═══ ITEMS

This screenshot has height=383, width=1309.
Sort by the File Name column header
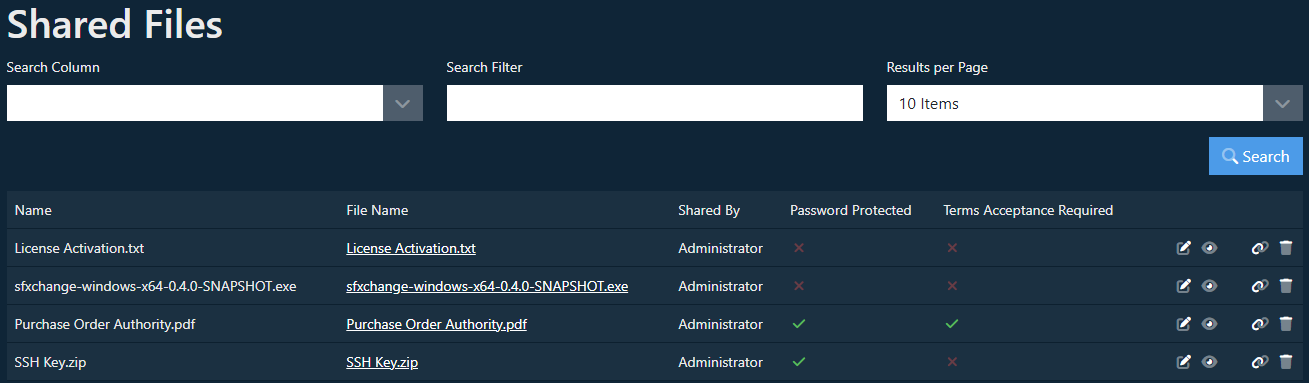click(377, 210)
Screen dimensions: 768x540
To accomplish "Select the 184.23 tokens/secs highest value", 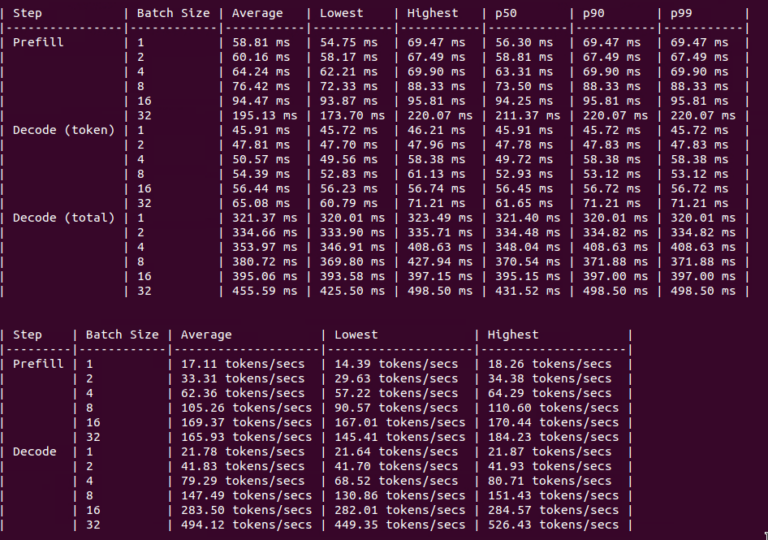I will tap(548, 437).
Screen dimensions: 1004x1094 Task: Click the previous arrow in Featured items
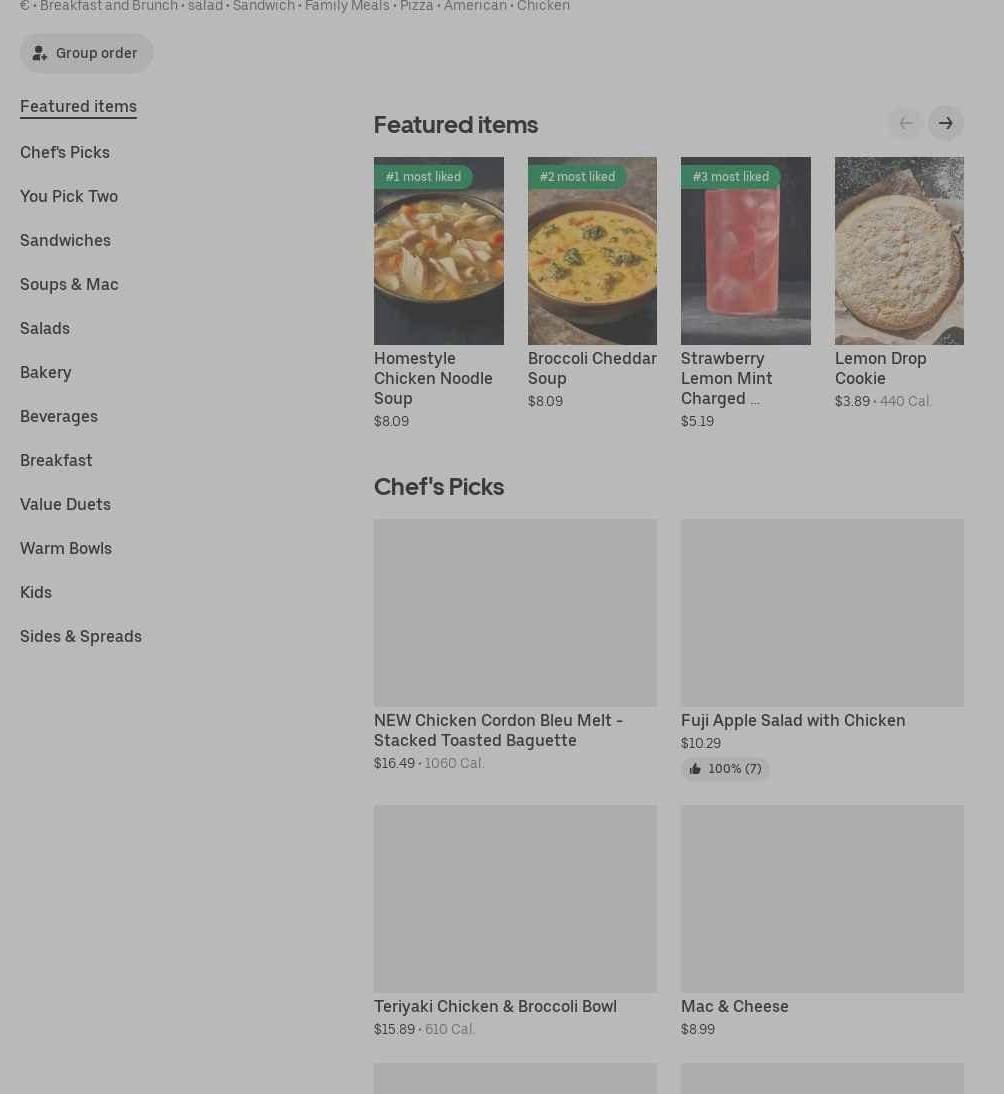point(906,123)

══════

Count the lines in the entries above that contain the word "dimensions" and give only the number.

TASK SOLUTION — 2